My system is a triple boot system (Windows XP, Fedora Core 6, Kubuntu 6.10) and i live in an extremely wifi saturated area. I would like to use my highspeed ethernet connection (which works in Windows XP, haven't tried FC6) but whenever i disable wifi i cannot connect. My ether net is DHCP and i only need to login every seven days. here's the ifconfig -a output:
ath0 Link encap:Ethernet HWaddr 00:0F:EA:91:5B:AE
inet addr:192.168.1.103 Bcast:192.168.1.255 Mask:255.255.255.0
inet6 addr: fe80::20f:eaff:fe91:5bae/64 Scope:Link
UP BROADCAST RUNNING MULTICAST MTU:1500 Metric:1
RX packets:216775 errors:0 dropped:0 overruns:0 frame:0
TX packets:23569 errors:0 dropped:0 overruns:0 carrier:0
collisions:0 txqueuelen:0
RX bytes:29074811 (27.7 MiB) TX bytes:2225945 (2.1 MiB)
The obvious thing I see is the mask for eth0. It is set to net addr:192.168.1.104 Bcast:192.168.1.111 Mask:255.255.255.248. The normal mask would be 255.255.255.0 like it is no ath0. You have most of the host bits masked off. Set it like ath0, and try again.
ath0 Link encap:Ethernet HWaddr 00:0F:EA:91:5B:AE
inet addr:192.168.1.103 Bcast:192.168.1.255 Mask:255.255.255.0
eth0 Link encap:Ethernet HWaddr 00:90:F5:38:13:00
inet addr:192.168.1.104 Bcast:192.168.1.111 Mask:255.255.255.248
If you keep eth0 at 192.168.1.104/29 and you want ath0 in the same classC then you could put ath0 like this:
192.168.1.102 , netmask 255.255.255.248, broadcast 192.168.1.103
(with ubuntu you have to look in /etc/network/interface, man interface)

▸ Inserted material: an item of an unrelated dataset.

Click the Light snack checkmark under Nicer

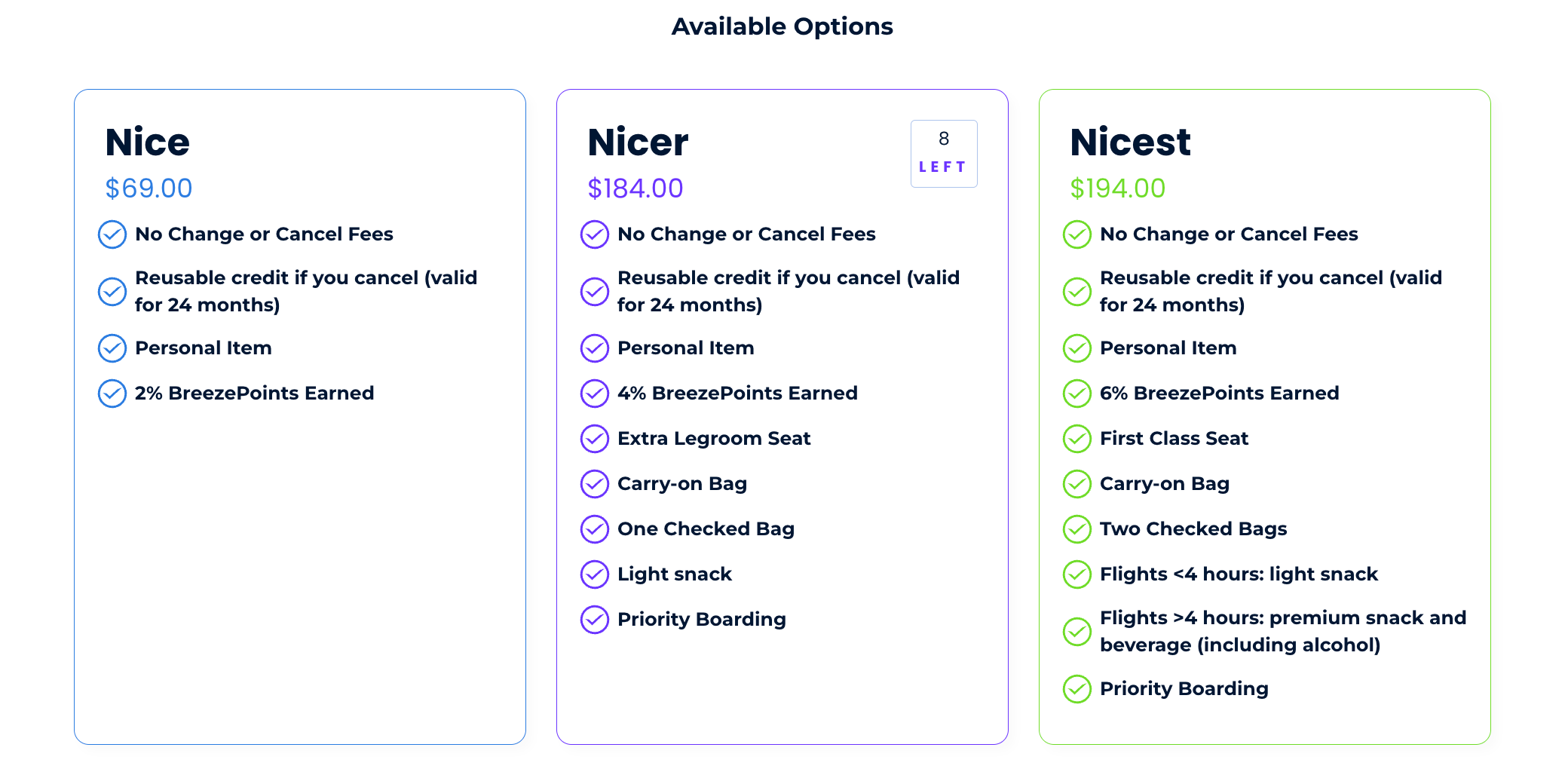click(x=594, y=574)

Or you set both of them at 255.255.255.0 but then you have to use 2 different classC: 192.168.1.x for eth0, 192.168.2.x for ath0.
"camorri" is offering the error resolution. "nx5000" is offering a choice to proceed with. YOU may use "netconfig" or "netconfig -a" to change YOUR Network data. Also "lspci", "lsusb", "modprobe", "insmod" and "Ethtool" will offer data output to verify presence and accuracy. Good luck.